Lentilles de contact : l’amendement des sénateurs retoqué par les députés

L’un des nombreux amendements déposés par les sénateurs au PLFSS, proposait d’encadrer la délivrance de lentilles de contact de manière identique à celle des lunettes. En effet, la prescription médicale des lentilles de contact correctrices est obligatoire uniquement chez le primo-­porteur, pourtant celles-ci représentent plus de risques de complications du fait de leur contact direct et permanent avec les yeux. Une « anomalie » qu’une soixantaine de ­sénateurs ont voulu corriger.

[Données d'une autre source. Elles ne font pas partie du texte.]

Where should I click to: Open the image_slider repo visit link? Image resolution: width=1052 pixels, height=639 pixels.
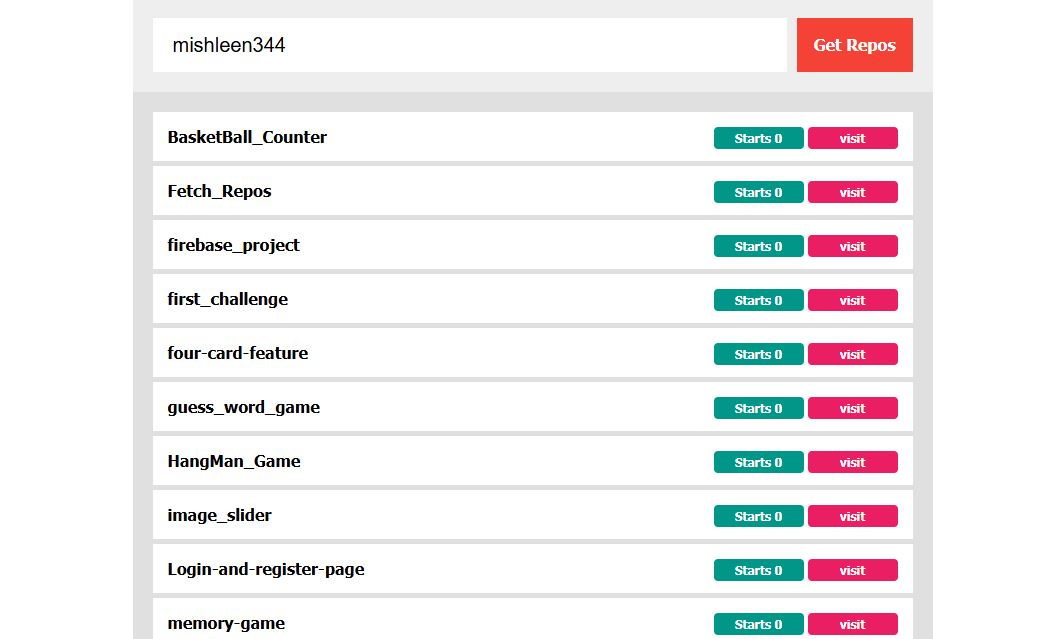pyautogui.click(x=852, y=516)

Une disposition saluée par le Syndicat national des ophtalmologistes de France (SNOF) et que son président Thierry Bourg explique : « l’absence d’obligation d’ordonnance dans les autres cas entraîne une incohérence du parcours de soins, avec délivrance possible par l’opticien alors que l’ophtalmologiste s’est éventuellement opposé à ce renouvellement par nécessité médicale ». Le gouvernement n’est pas de cet avis et a décidé dans la loi Santé et le décret pris à sa suite, de « concentrer l’activité de l’ophtalmologiste sur les actes qu’il est le seul à pouvoir réaliser pour désengorger la filière ». La rapporteure, Michèle Delaunay, ­députée PS de Gironde, lors d’un débat houleux en séance publique à l’Assemblée nationale, a repris les ­arguments du gouvernement et insisté sur le fait que « cet amendement est contraire à la jurisprudence de la CJUE : dans l’arrêt Ker-Optika, seule la première délivrance de lentilles peut être soumise à des exigences particulières. La loi ne peut concerner que les primo-porteurs », a-t-elle conclu. ­Retoquée par les députés, cette disposition émanant du Sénat ne sera pas suivie d’effet.